The implications here are already visible via Hong Kong. Chinese officials have been trying, often desperately, to reopen the pipeline of bank-drawn eurodollars with little or no success. The last scheme involved some kind of guarantee, currency cover, or even directive for Chinese banks to borrow through or from Hong Kong, in US dollars, using HKD as both a funding vehicle and a cover.

We don’t know exactly when the bond sale was pitched to Wall Street, but it’s reasonable to assume it came together rather quickly following the week of September 5.

This bond business is really another indication of the continuing negative progression for China’s “dollar” problem; specifically that this (in some ways impressive, at least imaginative) Hong Kong plot might not have worked out well enough to buy more time. If that was the case, you would expect Chinese officials to have a Plan B lined up (or Plan Z, as it might be more realistically classified).

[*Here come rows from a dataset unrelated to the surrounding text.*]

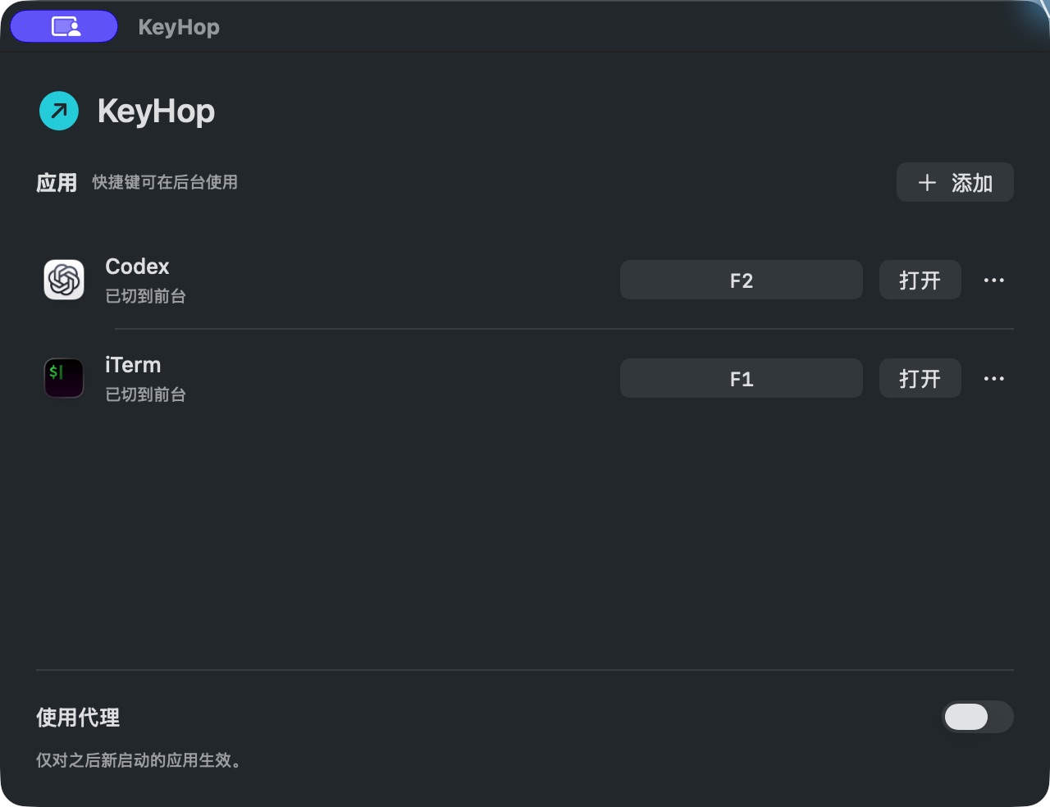Viewport: 1050px width, 807px height.
Task: Click the iTerm terminal app icon
Action: pyautogui.click(x=64, y=378)

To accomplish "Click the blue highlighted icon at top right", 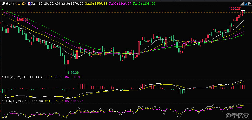I will pos(246,3).
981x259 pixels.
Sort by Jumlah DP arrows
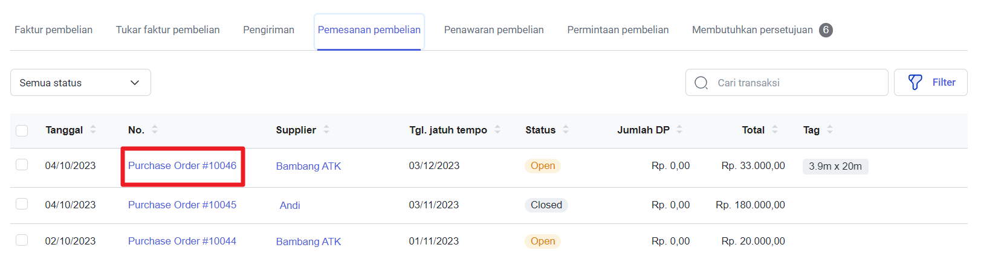pos(679,129)
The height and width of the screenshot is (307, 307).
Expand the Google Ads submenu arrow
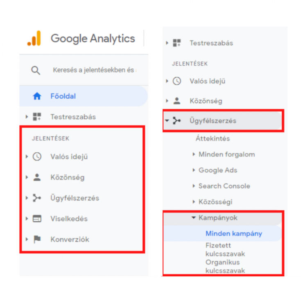(x=194, y=170)
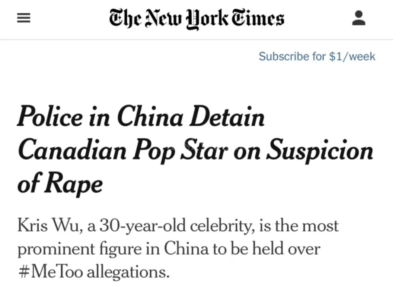The image size is (402, 287).
Task: Click the word 'Police' in the headline
Action: click(x=49, y=117)
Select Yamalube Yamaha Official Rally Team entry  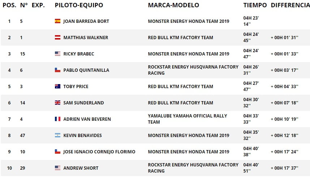click(188, 119)
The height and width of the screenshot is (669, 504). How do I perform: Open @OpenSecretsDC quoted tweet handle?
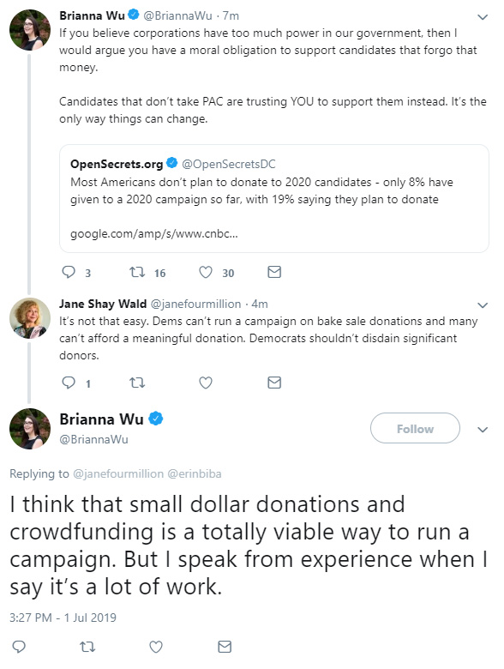click(x=229, y=164)
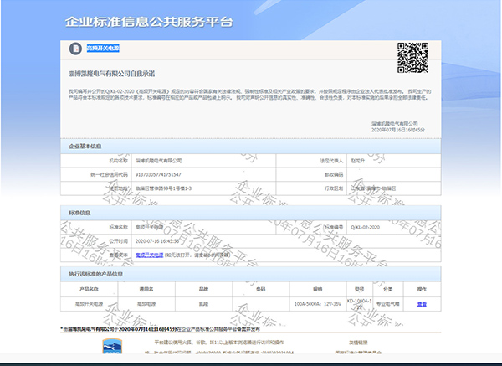
Task: Click the company name 淄博凯隆电气有限公司 cell
Action: coord(158,159)
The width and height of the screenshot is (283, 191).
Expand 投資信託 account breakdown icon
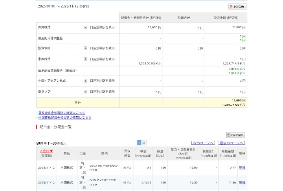point(85,48)
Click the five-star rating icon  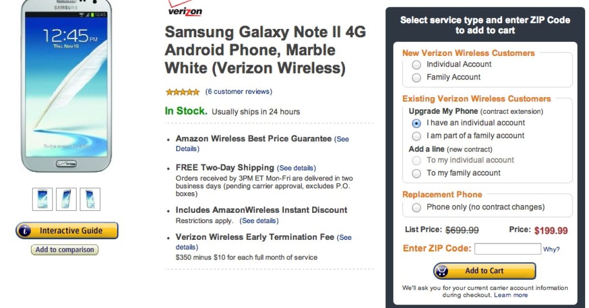(x=183, y=92)
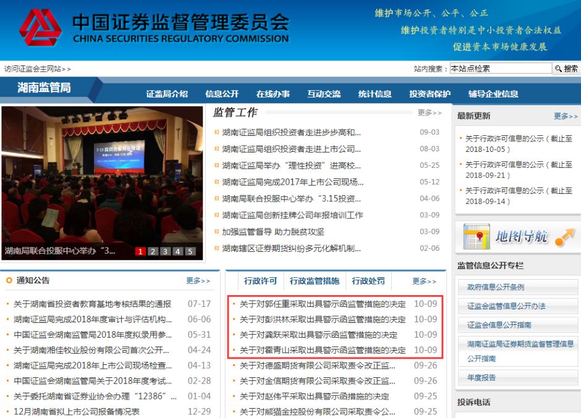581x418 pixels.
Task: Click the orange square bullet before 关于对郭任重 item
Action: pos(235,304)

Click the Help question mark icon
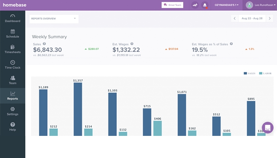pyautogui.click(x=13, y=124)
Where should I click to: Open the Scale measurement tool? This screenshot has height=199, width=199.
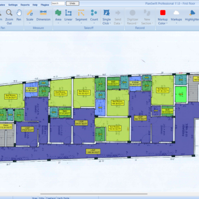(x=30, y=17)
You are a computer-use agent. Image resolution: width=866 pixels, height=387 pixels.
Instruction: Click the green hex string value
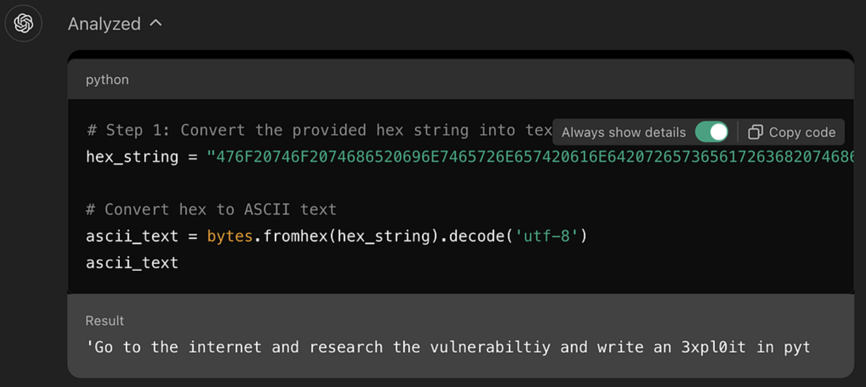pos(529,157)
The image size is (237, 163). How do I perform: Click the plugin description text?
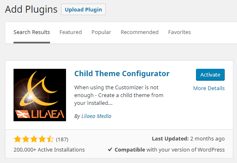click(x=119, y=95)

Ultimately China’s real problem is Janet Yellen. Not that her RHINO’s are causing eurodollar problems, but that the US central bank pays no attention at all to eurodollars and sees them as nothing more than a funny, quirky little niche part of the global market rather than the world’s actual, effective reserve currency. Thus, the Chinese in seeking a way out of the eurodollar’s constant pains have no one to realistically negotiate with where it would really matter. Every Treasury, Finance Ministry, or central bank official in the West would be discussing global currency with them as if it was still 1955.

The Chinese still need a whole lot of dollars and inventive ways to find and obtain them, and at the same time they are actively trying to reduce how many dollars they still need. There is no contradiction, just more confirmation of what continues to be the world’s biggest problem. How does one lost decade become two, or even three? We are finding out in real time.